┏━━

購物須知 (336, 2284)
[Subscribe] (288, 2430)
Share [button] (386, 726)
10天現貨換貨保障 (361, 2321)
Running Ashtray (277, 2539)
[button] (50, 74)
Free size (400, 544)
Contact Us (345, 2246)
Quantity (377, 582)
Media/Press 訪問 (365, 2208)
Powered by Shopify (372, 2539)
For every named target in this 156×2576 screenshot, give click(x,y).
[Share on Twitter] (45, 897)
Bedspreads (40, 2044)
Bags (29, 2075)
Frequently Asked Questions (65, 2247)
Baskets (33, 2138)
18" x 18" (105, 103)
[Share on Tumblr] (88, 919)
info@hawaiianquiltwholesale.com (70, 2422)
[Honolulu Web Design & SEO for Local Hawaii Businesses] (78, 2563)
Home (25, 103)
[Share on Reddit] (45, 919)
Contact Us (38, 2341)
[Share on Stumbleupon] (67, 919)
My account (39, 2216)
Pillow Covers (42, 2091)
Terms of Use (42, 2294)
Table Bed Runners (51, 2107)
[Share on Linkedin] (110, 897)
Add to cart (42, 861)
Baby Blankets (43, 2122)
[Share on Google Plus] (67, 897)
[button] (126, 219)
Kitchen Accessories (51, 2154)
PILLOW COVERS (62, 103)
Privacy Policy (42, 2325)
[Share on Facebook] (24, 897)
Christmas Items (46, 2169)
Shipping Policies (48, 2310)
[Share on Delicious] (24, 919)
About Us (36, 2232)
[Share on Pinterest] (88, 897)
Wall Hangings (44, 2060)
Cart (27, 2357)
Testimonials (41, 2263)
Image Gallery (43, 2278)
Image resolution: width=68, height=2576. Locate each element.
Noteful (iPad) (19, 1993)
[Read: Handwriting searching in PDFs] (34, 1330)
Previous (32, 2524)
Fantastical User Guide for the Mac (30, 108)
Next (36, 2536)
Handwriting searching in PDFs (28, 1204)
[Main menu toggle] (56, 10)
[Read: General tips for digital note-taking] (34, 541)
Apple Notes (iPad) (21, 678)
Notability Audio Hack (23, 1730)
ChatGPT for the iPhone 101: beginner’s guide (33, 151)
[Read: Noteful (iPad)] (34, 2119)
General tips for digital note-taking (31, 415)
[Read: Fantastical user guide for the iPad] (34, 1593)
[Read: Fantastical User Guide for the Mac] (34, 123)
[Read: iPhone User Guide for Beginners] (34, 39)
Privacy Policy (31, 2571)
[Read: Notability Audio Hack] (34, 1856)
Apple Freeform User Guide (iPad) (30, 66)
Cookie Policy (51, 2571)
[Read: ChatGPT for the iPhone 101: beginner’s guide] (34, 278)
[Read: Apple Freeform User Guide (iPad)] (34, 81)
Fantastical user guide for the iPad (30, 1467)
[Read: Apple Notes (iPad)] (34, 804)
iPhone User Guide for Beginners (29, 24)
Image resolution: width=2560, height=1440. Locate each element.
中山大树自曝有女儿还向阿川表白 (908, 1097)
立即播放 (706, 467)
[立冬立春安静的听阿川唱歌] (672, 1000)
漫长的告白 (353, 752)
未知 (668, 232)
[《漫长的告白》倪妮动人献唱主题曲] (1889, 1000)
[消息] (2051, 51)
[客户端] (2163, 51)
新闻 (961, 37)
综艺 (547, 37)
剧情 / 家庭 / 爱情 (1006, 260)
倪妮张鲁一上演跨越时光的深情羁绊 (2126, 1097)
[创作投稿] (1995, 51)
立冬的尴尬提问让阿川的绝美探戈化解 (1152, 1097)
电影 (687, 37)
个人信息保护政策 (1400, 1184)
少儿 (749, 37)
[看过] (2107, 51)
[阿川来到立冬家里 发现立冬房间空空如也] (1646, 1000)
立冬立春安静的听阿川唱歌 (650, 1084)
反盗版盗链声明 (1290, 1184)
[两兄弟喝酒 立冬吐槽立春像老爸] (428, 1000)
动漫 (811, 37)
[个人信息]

┗━━

Scan the entries above for the word "General", then copy every line in which it occurs.

[Read: General tips for digital note-taking] (34, 541)
General tips for digital note-taking (31, 415)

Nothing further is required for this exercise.